On January 19, 2021, the Company filed a prospectus supplement dated January 15, 2021 (the “ATM Prospectus Supplement”) to the shelf registration statement Form S-3 (File No. 333-251185) declared effective by the SEC on December 15, 2020 (the “First Form S-3”) for the offer and sale shares of common stock having an aggregate value of $8,721,746 from time to time through H.C. Wainwright & Co., LLC, as sales agent (“Wainwright”), pursuant to the At The Market Offering Agreement, dated December 7, 2020 (the “ATM Agreement”), between the Company and Wainwright. During January 2021, the Company has raised approximately $16,200,000 through the sale of 14.9 million shares of the Company’s common stock with net proceeds of $16,242,904 after deducting underwriting discounts and expenses
On February 2, 2021, the Company filed a second registration statement on Form S-3 (File No. 333-252630) (the “Second S-3”) containing a base prospectus covering the offering, issuance and sale by the Company of up to $100,000,000 of the Company’s common stock, preferred stock, warrants and units; and a sales agreement prospectus covering the offering, issuance and sale by us of up to a maximum aggregate offering price of $100,000,000 (which amount was included in the aggregate offering price set forth in the base prospectus) of the Company’s common stock that may be issued and sold under a second At The Market Offering Agreement, dated February 1, 2021, we entered into with Wainwright, as sales agent. The Second S-3 was declared effective by the SEC on February 8, 2021. The Company terminated the First S-3 simultaneously with the filing of the Second S-3. From February 2021 to July 2021, the Company sold an aggregate of 18,826,177 shares of common stock through the Wainwright under the Second S-3 with net proceeds of $24,602,110, after deducting underwriting discounts and expenses.

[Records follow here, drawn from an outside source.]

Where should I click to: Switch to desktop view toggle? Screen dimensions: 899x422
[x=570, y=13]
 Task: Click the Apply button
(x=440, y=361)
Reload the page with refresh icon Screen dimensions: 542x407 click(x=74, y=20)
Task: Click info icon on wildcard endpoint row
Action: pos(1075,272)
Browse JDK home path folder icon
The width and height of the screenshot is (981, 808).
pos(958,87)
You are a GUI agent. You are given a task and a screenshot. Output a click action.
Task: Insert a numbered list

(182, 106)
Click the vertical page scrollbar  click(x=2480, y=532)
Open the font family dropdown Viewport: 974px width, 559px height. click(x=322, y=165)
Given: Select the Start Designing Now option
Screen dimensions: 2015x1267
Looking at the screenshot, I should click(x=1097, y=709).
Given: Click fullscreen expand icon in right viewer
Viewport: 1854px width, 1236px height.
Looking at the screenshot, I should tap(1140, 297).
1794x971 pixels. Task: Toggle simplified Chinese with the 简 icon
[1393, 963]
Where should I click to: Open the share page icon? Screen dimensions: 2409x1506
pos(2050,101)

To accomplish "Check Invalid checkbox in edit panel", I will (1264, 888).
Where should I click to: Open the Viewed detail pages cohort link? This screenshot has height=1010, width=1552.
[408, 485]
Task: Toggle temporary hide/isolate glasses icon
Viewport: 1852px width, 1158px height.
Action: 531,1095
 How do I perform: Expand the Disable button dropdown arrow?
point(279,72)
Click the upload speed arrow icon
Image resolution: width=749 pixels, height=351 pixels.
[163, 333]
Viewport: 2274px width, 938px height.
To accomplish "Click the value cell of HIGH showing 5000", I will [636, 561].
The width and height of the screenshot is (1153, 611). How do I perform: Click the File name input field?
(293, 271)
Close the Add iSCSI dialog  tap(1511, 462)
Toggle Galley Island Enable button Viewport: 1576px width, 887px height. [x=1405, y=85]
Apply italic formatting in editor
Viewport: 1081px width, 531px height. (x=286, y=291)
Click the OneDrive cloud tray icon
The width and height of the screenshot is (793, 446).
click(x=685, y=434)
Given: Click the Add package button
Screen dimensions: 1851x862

On July 14, 2021, the Company raised gross proceeds of $40,000,000 in a registered direct offering pursuant to a Form S-3 involving the sale of shares and warrants to several institutional and accredited investors. These shares were sold pursuant to the Second S-3. There was a total of 46,029,920 shares of common stock sold with net proceeds of $36,259,050, after deducting underwriting discounts and expenses.
Registered Direct Offering on Form S-3
As previously reported by the Company on Form 8-K filed with the SEC on July 14, 2021, on July 11, 2021, the Company entered into a Securities Purchase Agreement, dated July 11, 2021 (the “Agreement”) with several institutional and accredited investors (the “Purchasers”) pursuant to which the Company agreed to issue and sell in a registered direct offering (the “Offering”) an aggregate of 46,029,920 shares (the “Shares”) of its common stock and warrants (the “Warrants”) to purchase up to an aggregate of 23,014,960 shares of common stock at a combined offering price of $0.869 per share and accompanying warrant, for gross proceeds of approximately $40,000,000. The Warrants have an exercise price equal to $0.81 per share, and are immediately exercisable until the fifth anniversary of the date of issuance.